That this formula—the relation between A and B is like the relation between a and b—substantially represents the logical intuition, will, from our present stand-point, be obvious. For it is manifest—first, that it is only in virtue of the perceived likeness between A and a—the group of attributes involved in the conception of a horned animal, and the group of attributes presented by this particular animal—that any inference can be valid, or can even be suggested: second, that the attributes implied by the term “ruminant,” can be known only as previously observed or described; and that the predication of these as possessed by the animal under remark, is the predication of attributes like certain foreknown attributes: and, third, that there is no assignable reason why, in this particular case, a relation of coexistence should be predicated between these attributes and those signified by the words “horned animal,” unless as being like certain relations of coexistence previously known: nor, indeed, could the predication otherwise have any probability, much less certainty. Or, to state the case with greater precision—Observe, first, that as the unseen attribute predicated, cannot, on the one hand, be supposed to enter the mind, save in some relation to its subject; and that as, on the other hand, the relation cannot be thought of without the subject and the predicated attribute being involved as its terms; it follows that the intuition, which the inference expresses, must be one in which subject, predicate, and the relation between them are jointly represented.

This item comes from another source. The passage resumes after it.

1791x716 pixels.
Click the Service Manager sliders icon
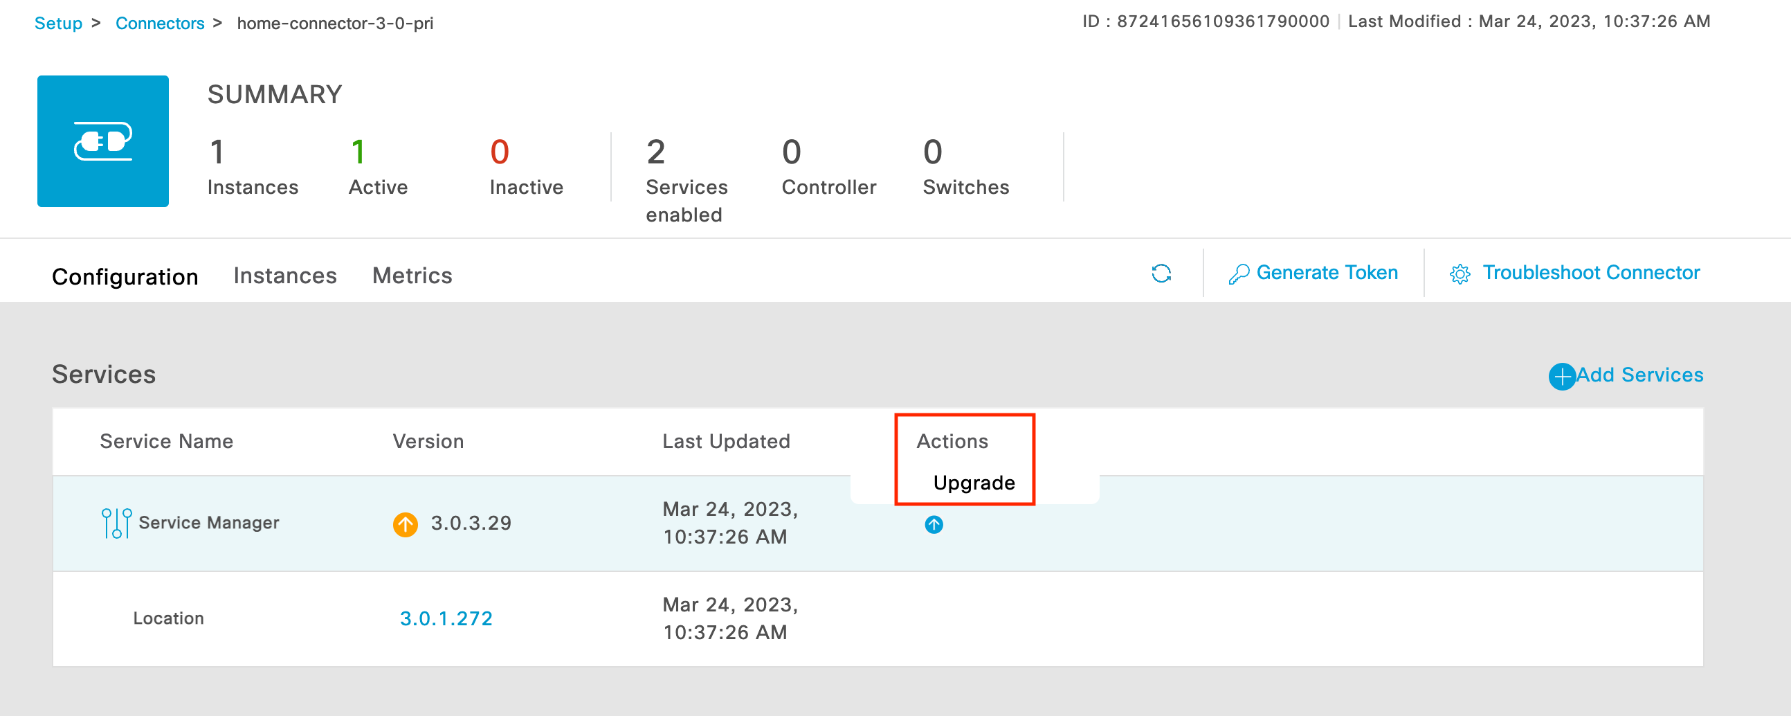coord(116,523)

Observe next, that while subject and predicate are separately conceivable things, the relation between them cannot be conceived without involving them both; whence it follows that only by thinking of the relation can the elements of the intuition be combined in the requisite manner. And now observe, under what form this relation must be thought. Clearly, since the subject is recognized as like certain others with which it is classed; and since the attribute predicated is conceived as like an attribute possessed by other members of the class; and since the relation between the subject and the predicated attribute is proved, by the truth of the predication, to be like the relation subsisting in other members of the class; it must be by recognizing the relation as like certain foreknown relations, that the conclusion is reached.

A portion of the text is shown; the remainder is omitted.